* 原文 *

[Zeppelin] 尝试Zeppelin

Zeppelin简介

Apache Zeppelin是一个让交互式数据分析变得可行的基于网页的开源框架。Zeppelin提供了数据捏取、发现、分析、可视化与协作等功能。 Zeppelin 是一个提供交互数据分析且基于Web的笔记本。方便你做出可数据驱动的、可交互且可协作的精美文档，并且支持多种语言，包括 Scala(使用 Apache Spark)、Python(Apache Spark)、SparkSQL、 Hive、 Markdown、Shell等等。

试验环境搭建

跟之前的博文[Spark] 使用Spark2.30读写Hive2.3.3一样，本文的环境继续使用GitHub: martinprobson/vagrant-hadoop-hive-spark通过Vagrant搭建了一个Hadoop 2.7.6 + Hive 2.3.3 + Spark 2.3.0的虚拟机环境。不过当前scripts/common.sh中ZEPPELIN_VERSION=0.7.2，而Zeppelin 0.7.2已不可访问，需要改成最新版0.8.0。按照GitHub: martinprobson/vagrant-hadoop-hive-spark说明执行zeppelin-daemon.sh start，结果说权限不足，因此我只好兜一圈开启Zeppelin守护进程。

vagrant@node1:~$ zeppelin-daemon.sh start
find: File system loop detected; ‘/home/ubuntu/zeppelin/zeppelin-0.8.0-bin-netinst’ is part of the same file system loop as ‘/home/ubuntu/zeppelin’.
Pid dir doesn't exist, create /home/ubuntu/zeppelin/run
mkdir: cannot create directory ‘/home/ubuntu/zeppelin/run’: Permission denied
/home/ubuntu/zeppelin/bin/zeppelin-daemon.sh: line 187: /home/ubuntu/zeppelin/logs/zeppelin-vagrant-node1.out: Permission denied
/home/ubuntu/zeppelin/bin/zeppelin-daemon.sh: line 189: /home/ubuntu/zeppelin/logs/zeppelin-vagrant-node1.out: Permission denied

/home/ubuntu/zeppelin/bin/zeppelin-daemon.sh: line 196: /home/ubuntu/zeppelin/run/zeppelin-vagrant-node1.pid: No such file or directory
cat: /home/ubuntu/zeppelin/run/zeppelin-vagrant-node1.pid: No such file or directory
Zeppelin process died                                      [FAILED]

vagrant@node1:~$ sudo -sE
root@node1:~# su - ubuntu
To run a command as administrator (user "root"), use "sudo ".
See "man sudo_root" for details.

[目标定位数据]
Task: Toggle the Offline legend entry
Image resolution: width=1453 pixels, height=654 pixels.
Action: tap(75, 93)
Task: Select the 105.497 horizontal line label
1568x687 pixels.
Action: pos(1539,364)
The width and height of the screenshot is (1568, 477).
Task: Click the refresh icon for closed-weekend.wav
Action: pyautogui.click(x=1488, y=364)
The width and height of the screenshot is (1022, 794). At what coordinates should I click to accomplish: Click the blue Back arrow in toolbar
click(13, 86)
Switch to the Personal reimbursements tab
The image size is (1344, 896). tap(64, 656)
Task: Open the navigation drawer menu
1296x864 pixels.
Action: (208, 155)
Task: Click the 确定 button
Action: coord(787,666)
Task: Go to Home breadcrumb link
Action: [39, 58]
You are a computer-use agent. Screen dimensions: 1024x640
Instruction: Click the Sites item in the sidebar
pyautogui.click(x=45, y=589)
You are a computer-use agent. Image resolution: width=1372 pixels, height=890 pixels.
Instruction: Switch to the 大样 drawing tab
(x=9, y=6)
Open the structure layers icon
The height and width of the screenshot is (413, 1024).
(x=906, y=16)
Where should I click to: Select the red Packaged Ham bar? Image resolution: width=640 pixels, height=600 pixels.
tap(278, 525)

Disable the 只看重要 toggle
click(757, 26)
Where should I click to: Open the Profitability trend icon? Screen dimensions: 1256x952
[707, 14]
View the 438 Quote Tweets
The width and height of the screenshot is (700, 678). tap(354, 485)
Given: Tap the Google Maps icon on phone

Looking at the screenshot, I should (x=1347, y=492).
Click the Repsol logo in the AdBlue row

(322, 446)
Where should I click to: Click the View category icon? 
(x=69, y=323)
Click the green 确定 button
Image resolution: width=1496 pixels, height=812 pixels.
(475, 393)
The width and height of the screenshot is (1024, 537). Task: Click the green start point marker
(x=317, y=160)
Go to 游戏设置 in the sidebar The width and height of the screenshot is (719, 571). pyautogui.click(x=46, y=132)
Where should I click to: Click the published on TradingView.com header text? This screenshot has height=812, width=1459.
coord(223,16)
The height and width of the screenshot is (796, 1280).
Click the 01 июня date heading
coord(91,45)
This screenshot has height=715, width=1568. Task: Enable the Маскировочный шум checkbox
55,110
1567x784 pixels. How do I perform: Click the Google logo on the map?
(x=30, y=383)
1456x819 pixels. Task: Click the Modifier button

* 操作任务 *
**A)** 摘录原文中从“[Zeppelin] 尝试Zeppelin”开始、一直到“loop as ‘/home/ubuntu/zeppelin’.”为止的部分。
**B)** 根据原文回答：
(i) scripts/common.sh 中 ZEPPELIN_VERSION 当前设的是哪个版本？
(ii) 试验环境里的 Hive 是什么版本？
(iii) 执行 zeppelin-daemon.sh start 后，输出的最后一行显示了什么结果？
这些数据行是与原文分开的独立材料。

* 练习答案 *
**A)**
[Zeppelin] 尝试Zeppelin

Zeppelin简介

Apache Zeppelin是一个让交互式数据分析变得可行的基于网页的开源框架。Zeppelin提供了数据捏取、发现、分析、可视化与协作等功能。 Zeppelin 是一个提供交互数据分析且基于Web的笔记本。方便你做出可数据驱动的、可交互且可协作的精美文档，并且支持多种语言，包括 Scala(使用 Apache Spark)、Python(Apache Spark)、SparkSQL、 Hive、 Markdown、Shell等等。

试验环境搭建

跟之前的博文[Spark] 使用Spark2.30读写Hive2.3.3一样，本文的环境继续使用GitHub: martinprobson/vagrant-hadoop-hive-spark通过Vagrant搭建了一个Hadoop 2.7.6 + Hive 2.3.3 + Spark 2.3.0的虚拟机环境。不过当前scripts/common.sh中ZEPPELIN_VERSION=0.7.2，而Zeppelin 0.7.2已不可访问，需要改成最新版0.8.0。按照GitHub: martinprobson/vagrant-hadoop-hive-spark说明执行zeppelin-daemon.sh start，结果说权限不足，因此我只好兜一圈开启Zeppelin守护进程。

vagrant@node1:~$ zeppelin-daemon.sh start
find: File system loop detected; ‘/home/ubuntu/zeppelin/zeppelin-0.8.0-bin-netinst’ is part of the same file system loop as ‘/home/ubuntu/zeppelin’.

**B)**
(i) 0.7.2
(ii) Hive 2.3.3
(iii) Zeppelin process died [FAILED]